Engaging with everyday challenges: Supporting university students to be productive, responsive adults (#306)

Abi Brooker 1
  1. University of Melbourne, Parkville, VIC, Australia

Abstract Content (up to 300 words recommended)

Background / context: University is an important milestone for young adults. The first year of university presents many challenges that can be daunting and overwhelming; however these challenges present opportunities to develop important skills for surviving university adapting to an increasingly complex adult world. Those who meet the challenges of university life are well situated to become productive and responsive members of the community (Gootman & Eccles, 2002). Identifying how to support young people in engaging with their challenges, then, is beneficial not just for the individual, but also for the community. 
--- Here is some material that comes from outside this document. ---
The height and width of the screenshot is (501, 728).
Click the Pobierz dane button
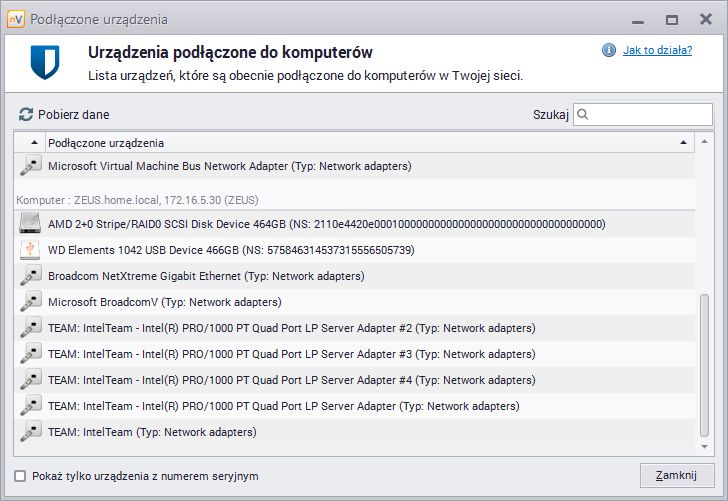(64, 114)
Research: Two cohorts of 109 (83 women) and 98 (79 women) first-year psychology students at a high ranking university completed computer-assisted self-interviews about their everyday lives. These computer-assisted interview were specifically developed to offer an engaging, age- and culture- appropriate research space for young people to voice their opinions (Lawrence, Dodds, & Brooker, 2010). In the program, students built concept maps of their bigger and smaller everyday challenges, described their biggest challenge overall, how it affected their life, and described how (if) they dealt with it. The locations of each challenge in the concept maps generated quantitative data that were analysed with correspondence analysis. Descriptions of experiences with biggest challenges were analysed by a systematic coding technique that identified key themes and patterns across the cohorts. 

Outcomes: The students shared a common pattern of 'bigger’ and ‘smaller’ challenges, with some gender differences related to family challenges and expectations. The two biggest challenges for both cohorts were time management and school workload. Challenges related to time management affected students’ work, family, social, and study commitments. Challenges related to school workload created feelings of anxiety and uncertainty. Most dealt with their challenges by drawing on networks outside of the university (family, friends), and by developing their own study plans. Several felt too overwhelmed to deal with their challenges and wanted more support from the university. 

Addressing the theme/s of the Conference (up to 200 words recommended)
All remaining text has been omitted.